The journalist was a freelancer for the Boston-based newspaper when she was kidnapped in January from one of Baghdad's most dangerous Sunni Arab neighborhoods by a group that called itself the Revenge Brigade.

The newspaper added her to its staff during her 82 days in captivity. She was released Thursday and returned to the United States on Sunday.

David Cook, the Monitor's Washington bureau chief, described Carroll's 45-minute visit with her colleagues as "an emotional lovefest." It was her first visit to the newsroom.

The Monitor released a copy of the six-minute video of the meeting and posted it on its Web site. The video shows her, with her relatives standing off to the side, delivering a composed but emotional thank-you to her newsroom colleagues.

"I just want to say how much I'm overwhelmed by how wonderful the paper has been to my family," said Carroll, 28. "I got back from this ordeal and discovered it's like a humanitarian organization."

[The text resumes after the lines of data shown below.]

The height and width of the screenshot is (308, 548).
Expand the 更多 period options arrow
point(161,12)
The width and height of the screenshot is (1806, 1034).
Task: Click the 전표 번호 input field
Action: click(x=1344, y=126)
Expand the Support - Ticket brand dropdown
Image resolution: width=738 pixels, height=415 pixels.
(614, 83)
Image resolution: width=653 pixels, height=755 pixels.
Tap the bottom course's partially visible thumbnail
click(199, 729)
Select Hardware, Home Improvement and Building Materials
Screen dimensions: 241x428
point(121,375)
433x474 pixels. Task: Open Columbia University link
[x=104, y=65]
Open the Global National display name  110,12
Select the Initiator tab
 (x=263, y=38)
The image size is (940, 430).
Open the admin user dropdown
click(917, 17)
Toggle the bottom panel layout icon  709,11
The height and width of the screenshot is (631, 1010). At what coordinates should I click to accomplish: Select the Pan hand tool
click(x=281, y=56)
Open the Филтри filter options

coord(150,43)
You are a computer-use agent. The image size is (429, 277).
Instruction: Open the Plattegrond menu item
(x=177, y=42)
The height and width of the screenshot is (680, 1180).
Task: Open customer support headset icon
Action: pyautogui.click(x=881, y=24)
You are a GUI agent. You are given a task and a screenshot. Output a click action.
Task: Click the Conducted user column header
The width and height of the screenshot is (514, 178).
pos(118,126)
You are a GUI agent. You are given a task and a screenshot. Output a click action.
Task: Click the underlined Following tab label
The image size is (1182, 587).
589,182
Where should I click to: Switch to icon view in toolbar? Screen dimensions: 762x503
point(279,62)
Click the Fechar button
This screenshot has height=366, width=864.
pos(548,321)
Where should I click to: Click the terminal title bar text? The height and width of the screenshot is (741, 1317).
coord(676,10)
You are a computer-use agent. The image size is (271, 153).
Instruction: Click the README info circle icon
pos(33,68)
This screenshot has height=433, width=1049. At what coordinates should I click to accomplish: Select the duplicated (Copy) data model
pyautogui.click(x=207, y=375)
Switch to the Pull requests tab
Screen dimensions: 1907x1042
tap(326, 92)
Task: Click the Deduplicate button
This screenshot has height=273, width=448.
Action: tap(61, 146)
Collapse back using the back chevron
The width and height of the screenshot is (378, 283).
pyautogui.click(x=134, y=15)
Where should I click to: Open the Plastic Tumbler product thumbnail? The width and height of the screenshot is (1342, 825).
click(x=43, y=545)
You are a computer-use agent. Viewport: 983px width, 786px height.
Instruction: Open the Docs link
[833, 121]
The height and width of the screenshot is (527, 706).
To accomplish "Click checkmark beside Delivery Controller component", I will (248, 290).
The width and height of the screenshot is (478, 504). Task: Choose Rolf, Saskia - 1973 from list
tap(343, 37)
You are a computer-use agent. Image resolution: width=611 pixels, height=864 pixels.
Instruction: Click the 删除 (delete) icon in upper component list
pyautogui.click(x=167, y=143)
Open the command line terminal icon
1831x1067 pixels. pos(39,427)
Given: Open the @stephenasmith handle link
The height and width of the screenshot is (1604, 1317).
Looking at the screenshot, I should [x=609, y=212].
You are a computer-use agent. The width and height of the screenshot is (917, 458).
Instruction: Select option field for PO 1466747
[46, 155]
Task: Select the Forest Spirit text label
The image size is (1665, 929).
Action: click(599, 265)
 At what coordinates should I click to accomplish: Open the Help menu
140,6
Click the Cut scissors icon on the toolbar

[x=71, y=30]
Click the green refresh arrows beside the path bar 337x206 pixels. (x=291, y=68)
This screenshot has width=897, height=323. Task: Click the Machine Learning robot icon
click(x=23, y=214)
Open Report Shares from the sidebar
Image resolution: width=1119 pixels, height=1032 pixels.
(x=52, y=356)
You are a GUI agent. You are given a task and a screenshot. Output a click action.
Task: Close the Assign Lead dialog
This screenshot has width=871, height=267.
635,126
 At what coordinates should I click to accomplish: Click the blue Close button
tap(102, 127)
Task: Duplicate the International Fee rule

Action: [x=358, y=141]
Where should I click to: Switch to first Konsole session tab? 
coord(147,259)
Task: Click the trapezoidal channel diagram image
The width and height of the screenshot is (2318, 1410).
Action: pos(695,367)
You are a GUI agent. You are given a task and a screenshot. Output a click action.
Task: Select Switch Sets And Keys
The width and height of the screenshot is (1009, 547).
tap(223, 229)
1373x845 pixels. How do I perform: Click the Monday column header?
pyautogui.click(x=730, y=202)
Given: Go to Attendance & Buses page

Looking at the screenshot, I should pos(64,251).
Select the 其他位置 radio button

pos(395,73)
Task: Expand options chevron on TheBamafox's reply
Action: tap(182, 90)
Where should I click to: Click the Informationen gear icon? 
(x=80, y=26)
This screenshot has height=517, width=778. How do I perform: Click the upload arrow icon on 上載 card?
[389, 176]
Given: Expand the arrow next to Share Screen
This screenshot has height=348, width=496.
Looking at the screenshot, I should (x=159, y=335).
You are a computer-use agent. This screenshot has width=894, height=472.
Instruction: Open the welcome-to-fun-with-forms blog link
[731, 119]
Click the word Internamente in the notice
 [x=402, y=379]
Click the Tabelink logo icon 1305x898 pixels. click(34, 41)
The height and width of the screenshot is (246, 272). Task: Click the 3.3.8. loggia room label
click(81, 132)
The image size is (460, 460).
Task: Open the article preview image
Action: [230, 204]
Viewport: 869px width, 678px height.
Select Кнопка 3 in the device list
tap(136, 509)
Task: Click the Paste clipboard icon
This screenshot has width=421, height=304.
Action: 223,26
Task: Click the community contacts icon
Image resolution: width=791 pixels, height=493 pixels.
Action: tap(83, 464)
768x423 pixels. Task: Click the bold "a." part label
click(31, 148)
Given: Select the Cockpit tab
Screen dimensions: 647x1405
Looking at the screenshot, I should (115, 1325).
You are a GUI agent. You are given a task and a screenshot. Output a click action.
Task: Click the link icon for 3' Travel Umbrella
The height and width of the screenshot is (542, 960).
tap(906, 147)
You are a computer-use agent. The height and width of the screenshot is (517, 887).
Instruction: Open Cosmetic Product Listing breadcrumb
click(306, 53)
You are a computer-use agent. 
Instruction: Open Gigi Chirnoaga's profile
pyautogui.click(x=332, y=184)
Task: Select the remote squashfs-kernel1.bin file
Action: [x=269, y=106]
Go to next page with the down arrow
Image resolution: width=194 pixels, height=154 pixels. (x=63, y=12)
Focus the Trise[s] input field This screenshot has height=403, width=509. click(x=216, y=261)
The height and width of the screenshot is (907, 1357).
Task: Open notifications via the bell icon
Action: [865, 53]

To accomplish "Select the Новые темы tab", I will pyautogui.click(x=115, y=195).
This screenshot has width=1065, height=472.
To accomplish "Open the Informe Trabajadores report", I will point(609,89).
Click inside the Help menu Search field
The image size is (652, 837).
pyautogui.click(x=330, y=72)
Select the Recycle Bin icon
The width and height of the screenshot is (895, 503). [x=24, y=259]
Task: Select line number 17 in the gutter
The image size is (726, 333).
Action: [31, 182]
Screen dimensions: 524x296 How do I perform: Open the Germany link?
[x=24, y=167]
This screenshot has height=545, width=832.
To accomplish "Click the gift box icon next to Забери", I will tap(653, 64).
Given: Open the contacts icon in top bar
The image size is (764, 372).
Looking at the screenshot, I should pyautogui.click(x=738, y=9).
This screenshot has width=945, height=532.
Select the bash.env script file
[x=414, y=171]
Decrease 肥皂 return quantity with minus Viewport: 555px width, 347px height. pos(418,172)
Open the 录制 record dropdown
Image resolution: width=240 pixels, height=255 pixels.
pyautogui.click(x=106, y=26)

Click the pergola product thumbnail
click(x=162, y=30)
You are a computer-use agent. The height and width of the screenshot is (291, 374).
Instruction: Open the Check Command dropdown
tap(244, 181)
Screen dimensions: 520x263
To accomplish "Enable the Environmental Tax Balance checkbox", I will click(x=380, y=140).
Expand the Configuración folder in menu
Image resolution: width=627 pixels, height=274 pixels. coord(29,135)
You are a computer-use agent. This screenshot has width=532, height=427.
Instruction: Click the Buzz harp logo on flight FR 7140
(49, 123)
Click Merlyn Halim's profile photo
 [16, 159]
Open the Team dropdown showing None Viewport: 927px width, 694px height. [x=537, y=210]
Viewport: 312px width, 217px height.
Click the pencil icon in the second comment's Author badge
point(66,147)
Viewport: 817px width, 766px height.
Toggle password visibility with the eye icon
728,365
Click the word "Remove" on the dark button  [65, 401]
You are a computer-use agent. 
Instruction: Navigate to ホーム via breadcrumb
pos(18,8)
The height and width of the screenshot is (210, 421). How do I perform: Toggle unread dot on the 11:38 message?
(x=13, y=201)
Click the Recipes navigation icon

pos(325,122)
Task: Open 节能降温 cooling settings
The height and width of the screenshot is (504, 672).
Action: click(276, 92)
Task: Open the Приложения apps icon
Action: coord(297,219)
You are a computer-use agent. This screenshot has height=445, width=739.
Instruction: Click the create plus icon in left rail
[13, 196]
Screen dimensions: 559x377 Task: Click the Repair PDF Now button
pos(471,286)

Carroll has been in seclusion with her parents and twin sister since she arrived in Boston. She is not yet ready to tell her story to the public, Cook said.

Her kidnappers had demanded the release of all female detainees in Iraq, saying Carroll would be killed otherwise. U.S. officials released some female detainees but said it had nothing to do with the demands.

Cook declined at a news conference to discuss any diplomatic maneuvers that may have led to Carroll's release but implied there was more to the story than had been made public.

"I'm not commenting on who was contacted," Cook told reporters outside the Monitor's building.

But he added: "We tried to contact every possible branch of our government. We also contacted governments overseas."

A law enforcement official said a Baghdad-based hostage response team made up of the FBI and the State and Defense departments worked on the case. The official spoke on condition of anonymity because of the sensitive nature of kidnapping cases.

The FBI helped bring Carroll's family together.

Monitor Editor Richard Bergenheim issued a statement Monday praising the U.S. government's "extensive" efforts.

"To note this while Jill was being held could have disrupted those efforts or endangered her life," the statement read. "U.S. Ambassador Zalmay Khalilzad in Iraq and all the services of the United States that come under the embassy's umbrella worked on Jill's case with a passion."

Bergenheim also thanked the U.S. military and the FBI, singling out director Robert Mueller.

A senior defense official, who spoke on condition of anonymity because of the issue's sensitivity, would say only that the U.S. military had been constantly attempting to find her. Details would not be made public because the military may use some of the same methods for similar cases in the future, the official said.